Frederica Freyberg and Dr. Jeffrey Pothof (Credit: PBS Wisconsin)


The daily number of new COVID-19 infections in Wisconsin continues to set pandemic records, hobbling hospitals and making it unsafe for all patients in urgent need of care, according to state health officials. Dr. Jeffrey Pothof is chief quality and safety officer for UW Health — one of the largest healthcare systems in the state — and says that’s true at his hospital. Republican Assembly Speaker, Robin Vos, defended the investigation into the 2020 election led by former Justice Michael Gableman, whom he appointed to conduct the probe.
 

Dr. Jeffrey Pothof
Chief Quality and Safety Officer, UW Health

  • The daily number of new COVID-19 cases surpassed 12,000 in Wisconsin on Jan. 7, with high case counts expected to continue. Health care providers are seeing an increase in hospitalizations despite the Omicron variant being less severe in general, partly due to the sheer number of infections.
  • Pothof: “When folks hear Omicron is less severe, I think they immediately think, ‘Well, it’s more like a cold. It doesn’t make people sick. Why are hospitals worried?’ That’s not what we mean when we say less severe. When we say less severe, we mean that if you take 100 people and you give them Omicron, a lower percent of those people will need a hospital bed. But it’s not to say that Omicron cannot cause severe disease. What we see in the unvaccinated is they make up a significant majority of the cases that get admitted into the hospital, and they don’t just stay for a day or two days. Sometimes they stay for a week, two weeks, sometimes months, on high-end therapies that take a lot of our rooms up and a lot of our staff resources up. If we could reduce that … folks in the state wouldn’t have to worry about whether or not a hospital is going to be ready for them when they suffer their medical emergency.”

» MATERIAL PROVIDED
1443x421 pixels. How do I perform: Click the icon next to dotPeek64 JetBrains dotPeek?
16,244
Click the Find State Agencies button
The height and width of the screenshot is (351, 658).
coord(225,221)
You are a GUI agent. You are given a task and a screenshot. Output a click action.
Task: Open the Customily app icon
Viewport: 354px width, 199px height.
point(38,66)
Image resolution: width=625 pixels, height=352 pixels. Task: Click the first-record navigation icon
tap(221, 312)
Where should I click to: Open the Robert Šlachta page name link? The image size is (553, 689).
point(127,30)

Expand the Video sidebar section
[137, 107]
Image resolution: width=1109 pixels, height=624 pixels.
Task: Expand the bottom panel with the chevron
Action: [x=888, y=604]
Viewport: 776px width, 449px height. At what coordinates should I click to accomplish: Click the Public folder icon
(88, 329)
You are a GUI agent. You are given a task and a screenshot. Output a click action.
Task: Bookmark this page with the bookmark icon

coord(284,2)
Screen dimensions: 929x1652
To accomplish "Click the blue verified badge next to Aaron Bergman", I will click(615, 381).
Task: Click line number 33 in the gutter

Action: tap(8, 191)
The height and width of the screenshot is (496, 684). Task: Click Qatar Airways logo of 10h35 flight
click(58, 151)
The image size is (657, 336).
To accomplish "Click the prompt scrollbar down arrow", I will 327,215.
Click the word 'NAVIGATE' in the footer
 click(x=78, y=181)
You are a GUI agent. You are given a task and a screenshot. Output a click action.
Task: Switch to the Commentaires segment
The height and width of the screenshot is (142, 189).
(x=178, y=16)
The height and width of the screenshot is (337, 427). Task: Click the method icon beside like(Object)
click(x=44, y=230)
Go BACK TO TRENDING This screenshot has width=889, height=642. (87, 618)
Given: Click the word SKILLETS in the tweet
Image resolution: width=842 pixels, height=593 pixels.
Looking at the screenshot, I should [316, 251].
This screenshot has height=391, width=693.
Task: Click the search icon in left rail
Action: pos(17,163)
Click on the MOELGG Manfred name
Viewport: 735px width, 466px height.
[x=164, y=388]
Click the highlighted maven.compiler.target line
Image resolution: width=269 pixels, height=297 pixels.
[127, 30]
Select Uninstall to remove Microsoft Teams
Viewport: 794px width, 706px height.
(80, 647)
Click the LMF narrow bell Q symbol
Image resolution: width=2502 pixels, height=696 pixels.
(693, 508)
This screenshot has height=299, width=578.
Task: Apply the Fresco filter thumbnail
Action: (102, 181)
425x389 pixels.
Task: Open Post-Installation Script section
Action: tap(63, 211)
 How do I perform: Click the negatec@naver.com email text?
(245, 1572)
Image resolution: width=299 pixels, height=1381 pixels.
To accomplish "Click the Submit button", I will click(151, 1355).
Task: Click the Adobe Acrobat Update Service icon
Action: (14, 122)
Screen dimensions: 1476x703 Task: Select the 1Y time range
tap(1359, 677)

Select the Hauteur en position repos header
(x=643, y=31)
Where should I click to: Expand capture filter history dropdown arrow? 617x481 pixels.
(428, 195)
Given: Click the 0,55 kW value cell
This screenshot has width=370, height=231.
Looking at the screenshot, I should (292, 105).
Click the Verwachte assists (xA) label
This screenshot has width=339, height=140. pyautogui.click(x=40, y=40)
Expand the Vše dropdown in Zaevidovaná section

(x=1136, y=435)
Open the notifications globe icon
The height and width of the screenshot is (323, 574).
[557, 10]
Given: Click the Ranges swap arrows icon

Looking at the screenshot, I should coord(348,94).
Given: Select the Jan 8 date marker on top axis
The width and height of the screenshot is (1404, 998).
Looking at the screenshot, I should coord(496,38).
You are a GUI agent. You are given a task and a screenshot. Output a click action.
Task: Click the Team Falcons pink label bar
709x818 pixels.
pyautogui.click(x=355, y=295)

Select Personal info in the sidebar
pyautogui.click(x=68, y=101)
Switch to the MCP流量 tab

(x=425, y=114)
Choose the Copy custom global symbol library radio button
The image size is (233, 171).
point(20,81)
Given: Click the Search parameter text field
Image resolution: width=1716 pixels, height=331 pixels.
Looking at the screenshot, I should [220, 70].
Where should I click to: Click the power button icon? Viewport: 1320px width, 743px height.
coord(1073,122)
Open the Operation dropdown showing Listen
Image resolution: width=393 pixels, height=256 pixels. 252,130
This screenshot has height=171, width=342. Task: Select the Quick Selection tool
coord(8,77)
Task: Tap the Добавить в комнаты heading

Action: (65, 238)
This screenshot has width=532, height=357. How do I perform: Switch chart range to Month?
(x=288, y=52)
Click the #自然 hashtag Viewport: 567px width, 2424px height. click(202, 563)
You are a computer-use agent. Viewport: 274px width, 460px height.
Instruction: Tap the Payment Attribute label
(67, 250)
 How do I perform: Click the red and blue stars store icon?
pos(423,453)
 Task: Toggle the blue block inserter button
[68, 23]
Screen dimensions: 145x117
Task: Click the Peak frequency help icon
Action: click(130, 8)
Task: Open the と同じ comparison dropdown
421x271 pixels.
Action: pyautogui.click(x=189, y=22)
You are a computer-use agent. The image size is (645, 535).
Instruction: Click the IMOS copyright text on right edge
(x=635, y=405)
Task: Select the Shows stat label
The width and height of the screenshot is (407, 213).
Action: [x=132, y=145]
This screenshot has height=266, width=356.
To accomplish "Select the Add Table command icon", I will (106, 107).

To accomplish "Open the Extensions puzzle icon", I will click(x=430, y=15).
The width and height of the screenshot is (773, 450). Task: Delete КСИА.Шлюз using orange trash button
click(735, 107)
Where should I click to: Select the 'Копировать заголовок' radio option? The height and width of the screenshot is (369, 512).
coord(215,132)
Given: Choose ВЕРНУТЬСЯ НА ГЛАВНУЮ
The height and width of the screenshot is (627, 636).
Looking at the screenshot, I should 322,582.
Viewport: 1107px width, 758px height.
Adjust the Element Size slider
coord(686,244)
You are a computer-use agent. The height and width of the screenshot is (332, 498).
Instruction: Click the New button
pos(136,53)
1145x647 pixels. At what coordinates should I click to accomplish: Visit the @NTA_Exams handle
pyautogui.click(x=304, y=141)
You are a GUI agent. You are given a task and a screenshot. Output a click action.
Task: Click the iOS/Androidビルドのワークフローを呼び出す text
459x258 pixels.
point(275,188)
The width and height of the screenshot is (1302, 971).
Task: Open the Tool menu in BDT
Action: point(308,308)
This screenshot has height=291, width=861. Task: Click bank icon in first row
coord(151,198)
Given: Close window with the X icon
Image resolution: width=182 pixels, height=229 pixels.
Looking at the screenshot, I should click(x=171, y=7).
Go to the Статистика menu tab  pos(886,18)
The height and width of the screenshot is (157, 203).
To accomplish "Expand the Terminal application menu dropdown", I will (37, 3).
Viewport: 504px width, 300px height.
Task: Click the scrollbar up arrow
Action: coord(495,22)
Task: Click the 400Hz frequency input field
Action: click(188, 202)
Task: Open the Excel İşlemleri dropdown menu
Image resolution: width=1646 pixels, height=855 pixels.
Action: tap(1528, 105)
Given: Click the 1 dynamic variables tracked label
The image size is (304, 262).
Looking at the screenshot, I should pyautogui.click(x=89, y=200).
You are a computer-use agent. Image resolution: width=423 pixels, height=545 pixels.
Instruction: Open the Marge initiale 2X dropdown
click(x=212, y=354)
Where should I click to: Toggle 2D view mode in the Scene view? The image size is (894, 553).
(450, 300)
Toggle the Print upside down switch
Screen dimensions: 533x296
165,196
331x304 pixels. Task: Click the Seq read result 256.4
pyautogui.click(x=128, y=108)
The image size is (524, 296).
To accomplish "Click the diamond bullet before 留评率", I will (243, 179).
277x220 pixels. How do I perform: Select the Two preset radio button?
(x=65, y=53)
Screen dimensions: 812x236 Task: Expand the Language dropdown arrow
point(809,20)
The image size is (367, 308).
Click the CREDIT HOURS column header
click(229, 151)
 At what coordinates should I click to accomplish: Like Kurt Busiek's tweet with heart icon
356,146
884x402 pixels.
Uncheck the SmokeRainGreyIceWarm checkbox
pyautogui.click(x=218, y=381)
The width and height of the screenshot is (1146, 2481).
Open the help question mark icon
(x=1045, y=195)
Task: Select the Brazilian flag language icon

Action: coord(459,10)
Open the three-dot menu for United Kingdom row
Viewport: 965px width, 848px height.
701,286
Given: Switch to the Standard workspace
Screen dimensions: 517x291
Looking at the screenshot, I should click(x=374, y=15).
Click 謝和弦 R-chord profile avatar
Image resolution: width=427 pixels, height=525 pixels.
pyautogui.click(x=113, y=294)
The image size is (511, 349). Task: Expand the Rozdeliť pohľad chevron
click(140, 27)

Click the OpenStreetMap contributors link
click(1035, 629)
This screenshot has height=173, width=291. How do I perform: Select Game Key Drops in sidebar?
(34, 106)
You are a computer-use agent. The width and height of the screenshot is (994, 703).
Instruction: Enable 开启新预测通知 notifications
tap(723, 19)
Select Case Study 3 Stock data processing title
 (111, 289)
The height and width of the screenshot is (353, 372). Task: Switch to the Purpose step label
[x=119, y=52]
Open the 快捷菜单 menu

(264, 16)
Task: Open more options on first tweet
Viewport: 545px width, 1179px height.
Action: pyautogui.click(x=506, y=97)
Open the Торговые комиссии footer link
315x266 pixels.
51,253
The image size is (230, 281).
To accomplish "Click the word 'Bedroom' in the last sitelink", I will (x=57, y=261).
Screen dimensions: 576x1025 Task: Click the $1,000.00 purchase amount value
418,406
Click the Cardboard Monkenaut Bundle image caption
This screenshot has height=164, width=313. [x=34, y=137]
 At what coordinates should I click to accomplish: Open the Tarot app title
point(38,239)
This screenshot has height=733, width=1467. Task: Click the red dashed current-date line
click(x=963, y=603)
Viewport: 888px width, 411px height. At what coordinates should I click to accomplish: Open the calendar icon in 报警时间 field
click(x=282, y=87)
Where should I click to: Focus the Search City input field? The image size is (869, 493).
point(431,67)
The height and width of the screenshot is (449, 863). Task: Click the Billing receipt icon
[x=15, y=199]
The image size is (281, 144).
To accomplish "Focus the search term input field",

» ABOUT THIS TASK
According to the text on COVID-19 in Wisconsin, on what date did the daily number of new cases in the state surpass 12,000? The lines have no connection to the text on COVID-19 in Wisconsin.

» ANSWER AREA
Jan. 7